Ventava pouco àquela hora. Algumas nuvens se juntavam no céu prometendo uma chuva. Talvez eu devesse ter vindo em outra noite. Talvez ele já estivesse dormindo. Mas, se eu pudesse falar no ouvido dele enquanto ele dorme talvez ele entenda, talvez ele acredite...
Uma luz repentina clareou a janela. Alguém acordou no quarto. Tento não me mexer, nem imagino o que ele iria pensar se chegasse à janela e me visse agachada em cima do muro do seu prédio. A luz iluminou o lugar onde eu estava no muro, mas por sorte, apagou-se de novo. Fiquei mais aliviada, alarme falso. Não pude ver quem era andando no quarto, mas vi uma mão afastar um lado da cortina, deixando o vento entrar... e um barulho familiar chegar aos meus ouvidos.

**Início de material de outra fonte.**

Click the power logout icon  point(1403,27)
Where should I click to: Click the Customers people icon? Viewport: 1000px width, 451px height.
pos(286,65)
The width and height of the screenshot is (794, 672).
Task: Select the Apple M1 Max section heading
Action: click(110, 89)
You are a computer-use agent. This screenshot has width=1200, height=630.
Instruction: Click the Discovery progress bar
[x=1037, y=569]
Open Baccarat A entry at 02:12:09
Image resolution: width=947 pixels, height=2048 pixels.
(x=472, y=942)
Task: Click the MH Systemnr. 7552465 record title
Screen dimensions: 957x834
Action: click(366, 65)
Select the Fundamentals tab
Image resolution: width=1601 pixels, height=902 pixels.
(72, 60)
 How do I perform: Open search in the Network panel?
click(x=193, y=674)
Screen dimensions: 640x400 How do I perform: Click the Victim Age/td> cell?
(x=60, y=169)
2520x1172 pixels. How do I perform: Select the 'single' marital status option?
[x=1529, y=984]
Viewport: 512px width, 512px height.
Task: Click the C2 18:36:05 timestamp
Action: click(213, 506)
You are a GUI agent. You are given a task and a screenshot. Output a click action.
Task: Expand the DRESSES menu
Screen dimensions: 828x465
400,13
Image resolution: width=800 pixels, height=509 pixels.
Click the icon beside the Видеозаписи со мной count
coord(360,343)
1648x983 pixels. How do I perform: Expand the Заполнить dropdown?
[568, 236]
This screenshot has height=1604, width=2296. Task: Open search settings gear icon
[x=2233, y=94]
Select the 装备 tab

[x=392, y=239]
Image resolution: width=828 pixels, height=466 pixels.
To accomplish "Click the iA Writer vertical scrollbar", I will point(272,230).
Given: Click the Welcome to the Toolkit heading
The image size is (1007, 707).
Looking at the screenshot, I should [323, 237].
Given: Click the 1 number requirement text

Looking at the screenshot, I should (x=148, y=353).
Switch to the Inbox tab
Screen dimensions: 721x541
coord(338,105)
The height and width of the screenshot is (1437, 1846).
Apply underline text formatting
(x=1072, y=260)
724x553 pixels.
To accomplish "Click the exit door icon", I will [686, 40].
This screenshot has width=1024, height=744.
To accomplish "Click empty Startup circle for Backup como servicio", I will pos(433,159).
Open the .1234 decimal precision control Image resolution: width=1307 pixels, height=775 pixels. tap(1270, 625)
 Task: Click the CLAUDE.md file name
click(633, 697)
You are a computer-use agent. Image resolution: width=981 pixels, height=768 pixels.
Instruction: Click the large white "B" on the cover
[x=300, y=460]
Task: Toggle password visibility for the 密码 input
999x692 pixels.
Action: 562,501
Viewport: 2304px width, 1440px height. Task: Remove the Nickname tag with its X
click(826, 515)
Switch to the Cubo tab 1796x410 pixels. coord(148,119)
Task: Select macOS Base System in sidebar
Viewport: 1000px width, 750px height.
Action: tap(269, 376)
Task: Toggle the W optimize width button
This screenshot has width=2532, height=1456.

Tentei me concentrar no som, era um choro, alguém estava chorando. Era ele, eu sabia, mas porque ele chorava? Por que estava triste? Como eu queria dizer tudo para ele agora, como eu queria contar quem eu sou e porque estou fazendo isso. Como vou poder ajudá-lo se sei que ele vai ter medo de mim...
Mas ele me chamou, ele pediu que eu viesse. Ele precisa de mim... e agora eu preciso dele também. Sei que não podia ter deixado isso acontecer, mas aconteceu. Sei que é impossível ficarmos juntos, somos diferentes. O que ele sabe sobre mim? Para ele eu sou apenas mais uma que ela conheceu na rua por acaso dias atrás. Mas ele não sabe. Não sabe que eu o conheço desde sempre.
Uma lágrima desliza em meu rosto e cai nas costas de minha mão. Para falar a verdade eu não sabia que podia chorar. Incrível ver que uma parte de mim ainda é humana.
Continuo ouvindo a tristeza dele, entre um soluço e outro ouço ele me chamar de novo. Com lágrimas nos olhos eu o ouço deitado na cama, falando baixinho para mim "Me ajuda, tira essa dor do meu peito, eu não quero mais sofrer, não de novo..."
Outra gota pinga em minha mão, eu falo baixinho também sem me importar se ele vai ouvir "Eu estou aqui agora, você me chamou e eu vim, e nunca vou te deixar, não chore mais, por favor..."
Nesse momento minha blusa rasga nas costas, deixando crescer aquilo que as pessoas não podem ver. Fico de pé no muro, minhas asas estão prontas. Com um impulso silencioso desloco o ar atrás de mim, sobrevôo lentamente à distância até alcançar a sua janela. Todos estão dormindo. Paro tranquilamente no ar, suas cortinas balançam levemente com o vento. Toco o parapeito com as mãos e coloco a cabeça para dentro do quarto. Ele ainda chora, com a cabeça enterrada no travesseiro. Ele nem me percebe levitando em frente a sua janela. Inclino minha asa direita para frente, escolho a mais bonita das penas, e num gesto confuso de amor e compaixão, arranco um pedaço de mim.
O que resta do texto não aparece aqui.